A propos des affidés du Fouquet's et de ses sorties sur le yacht de Bolloré A. Finkielkraut. s'écrie immédiatement : « Mais il y a prescription ! » Non, car il y a récidive. Pour ce que Sarkozy pensait pouvoir afficher au lendemain de son élection, ses communicants lui ont conseillé plus de discrétion. Le financement par L.Bettencourt de l'UMP, vraisemblablement en partie illégal, était plus discret et moins défendable. Le Président apparaît comme le serviteur dévoué et rétribué des grandes fortunes. Les enveloppes à l'UMP ne sont que les commissions du bouclier fiscal.

A. Finkelkraut reprend à son compte la légende du bouclier fiscal selon la propagande officielle de l'UMP : « 50% de ses revenus, c'est beaucoup d'argent ». Le Canard Enchainé et Laurent Mauduit dans Médiapart ont calculé que L.Bettencourt a payé sur ses 270 millions de revenus déclarés entre 9% (le Canard) et 20% (Médiapart) d'impôts. Soit, dans le premier cas, ce que paye un couple aux revenus modestes, ou dans le second, un cadre moyen. Je ne vous calcule pas ce qui reste à chacun pour vivre. Pourtant dire que: « Les riches sont favorisés au détriment des pauvres » est pour A. Finkielkraut une « analyse démagogique »

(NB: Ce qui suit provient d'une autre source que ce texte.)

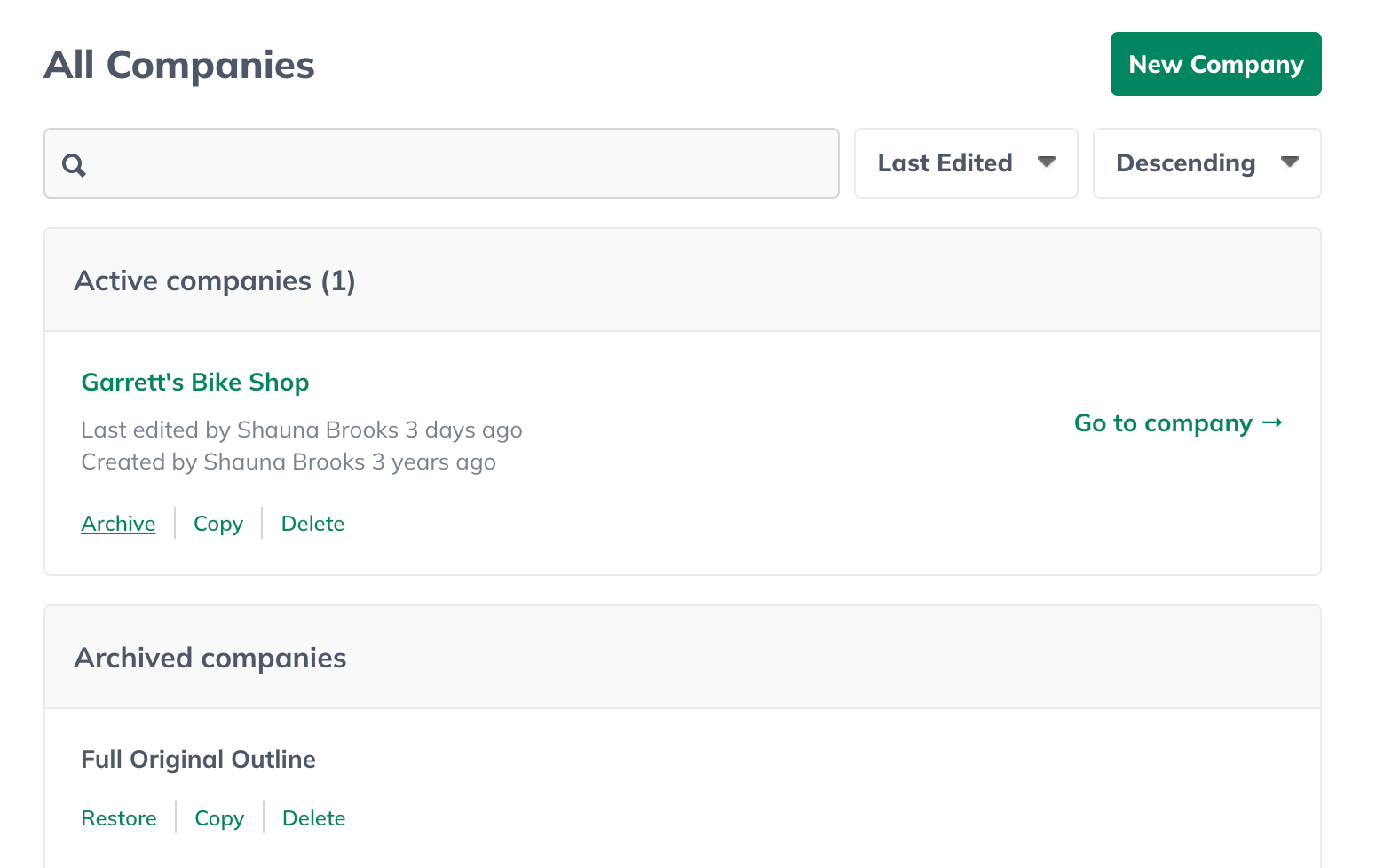Click the chevron on the Last Edited dropdown
Viewport: 1376px width, 868px height.
coord(1048,162)
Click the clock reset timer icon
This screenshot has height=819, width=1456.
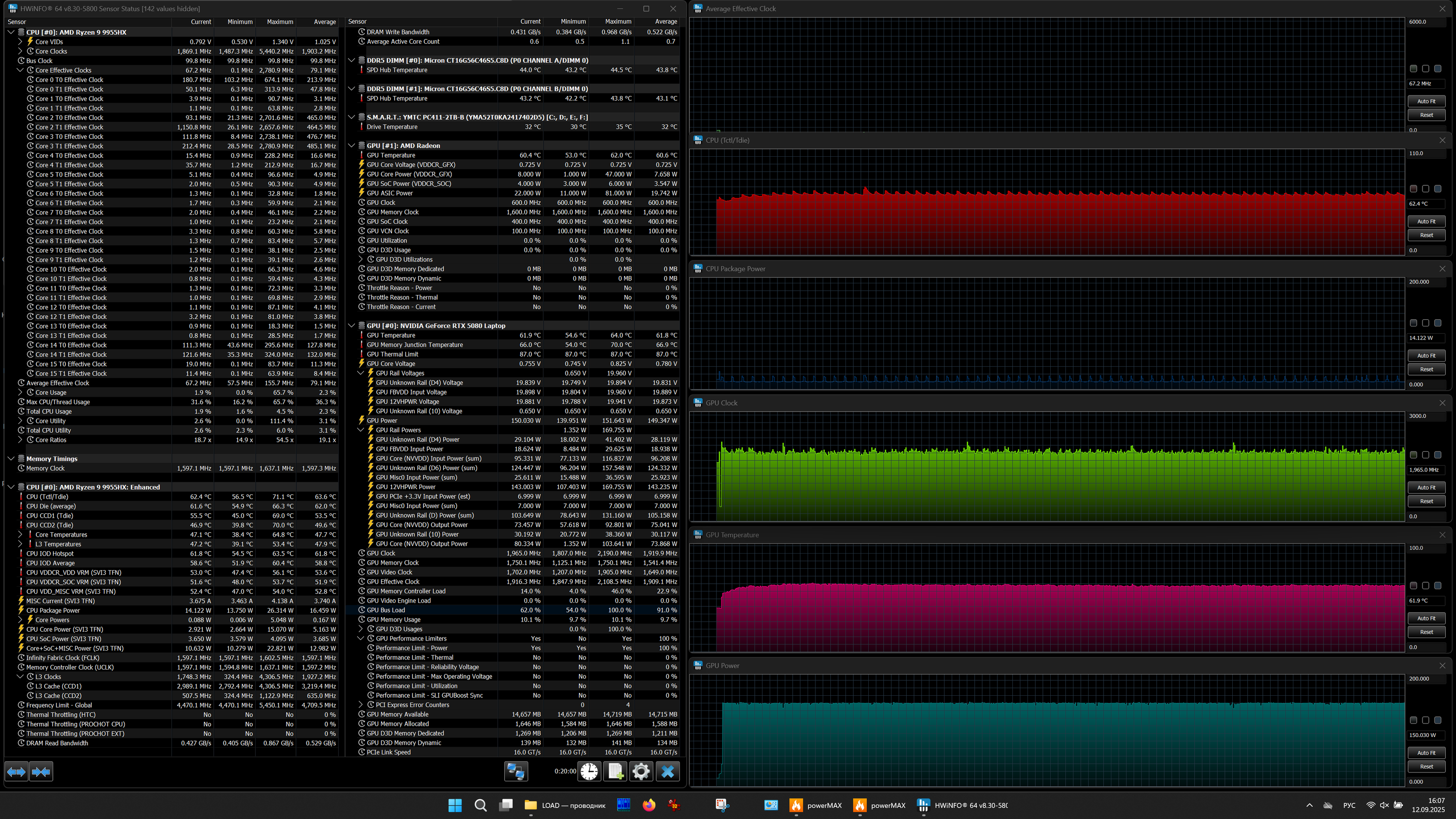point(589,771)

Autre argument d'une pauvreté exemplaire : « Si vous voulez dénoncer les rapports de ce gouvernement avec les milieux d'affaires, élargissez la focale » aux agissements de Chirac et de Ségolène Royal. Comme A. Finkielkraut ne nous dit pas en quoi leurs pratiques sont comparables, il nous reste deux conclusions possibles : le « Tous pourris » du Front national ou, deuxième possibilité, les malversations des uns excusent celles des autres. Il fut un temps ou les horreurs du stalinisme se voyaient renvoyées à celles des Etats-Unis au Chili ou au Nicaragua, et l'inverse, comme si on ne pouvait pas sortir de ce manichéisme en s'opposant aux unes et aux autres.

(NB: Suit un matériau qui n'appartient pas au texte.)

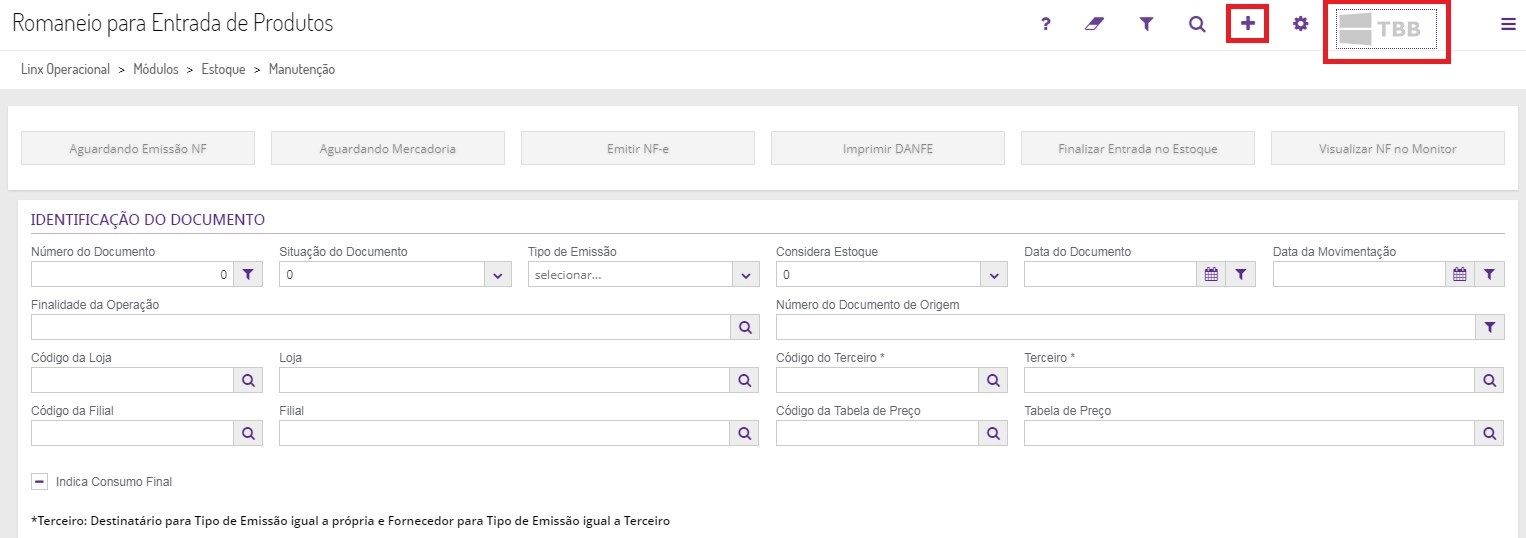Screen dimensions: 1526x538
Task: Click the TBB company logo
Action: [1386, 29]
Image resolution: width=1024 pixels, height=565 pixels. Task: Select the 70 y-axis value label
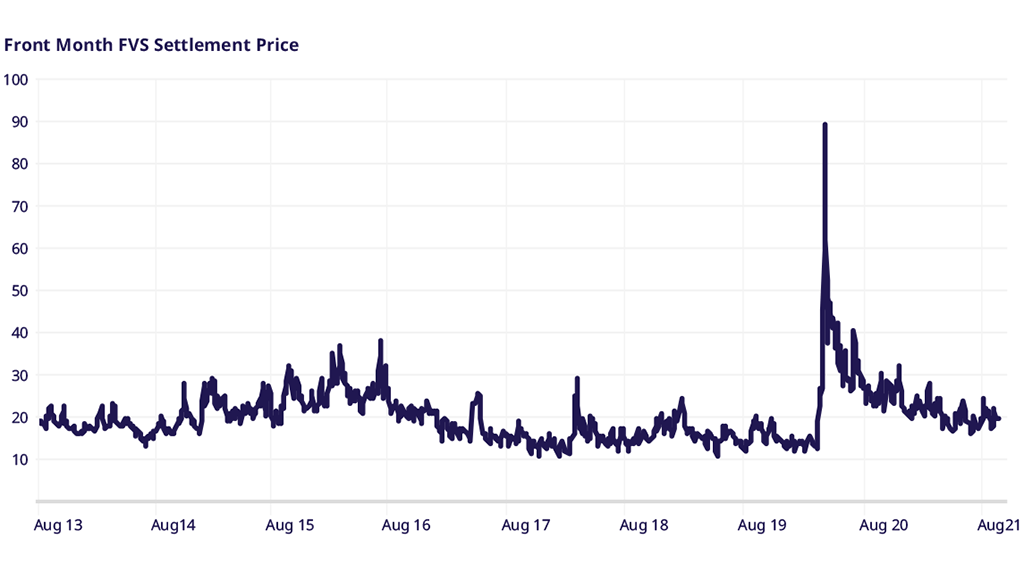[20, 206]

« Hurler avec les loups », « Fuir la réalité dans la haine ». Est-ce hurler que de rendre publique des conversations relatant des agissements délictueux, de demander à une justice indépendante d'enquêter ? L'expression fait image. Une bande sauvage, la bave aux lèvres, hurlant à la mort. C'est l'image que tente d'imposer la communication élyséenne, « une chasse à l'homme », une meute lancée aux trousses d'Eric Woerth. On peut avoir du respect pour la personne de L.Bettencourt et d'E.Woerth et dénoncer les fraudes de l'une et s'interroger sur les possibilités de conflit d'intérêt de l'autre. C'est vouloir escamoter le débat que de parler de chasse à l'homme. C'est vouloir remplacer la raison par la passion. Pour A. Finkielkraut le peuple ne peut avoir que des comportements bestiaux, seule l'élite pense.

« Je choisirais le côté du manche »

Heureux de l'apprendre. La grande majorité de la population secouée par la crise serait du côté du manche, et Bettencourt, Maistre, Banier,Woerth, Sarkozy seraient du côté des victimes ? Devant un tel déni de la réalité, je reste stupéfait.

« On nous parle d'une mainmise de Nicolas Sarkozy sur les médias. Il a eu absolument tort...de nommer lui-même les présidents de l'audio visuel public ».

A qui appartiennent les journaux, les radios , les télévisions ? Tous ces propriétaires se sont retrouvés au Fouquet's pour fêter la victoire de leur poulain. Il faut lire le communiqué des journalistes du Figaro pour apprécier le poids de l'Elysée par l'intermédiaire d'Etienne

Mougeotte et de Dassault. Je suis consterné par l'absence de professionnalisme des journalistes vedettes de la T.V.

Alors que les propos de X.Bertrand sur les « méthodes fascistes » de Médiapart » ont été diffusés sur toutes les chaines, quels sont les médias qui ont donné le jugement de la cour d'appel disant que les informations de Médiapart révélant l'affaire Bettencourt relèvent de « la légitime information du public » ? Les faits sont là.

« Aucune preuve n'a été fournie d'une prise illégale d'intérêt »

Les preuves, ce n'est pas à la presse de les apporter. Son rôle est de révéler des faits permettant à chacun de s'interroger et, si nécessaire, à la justice d'enquêter et de juger.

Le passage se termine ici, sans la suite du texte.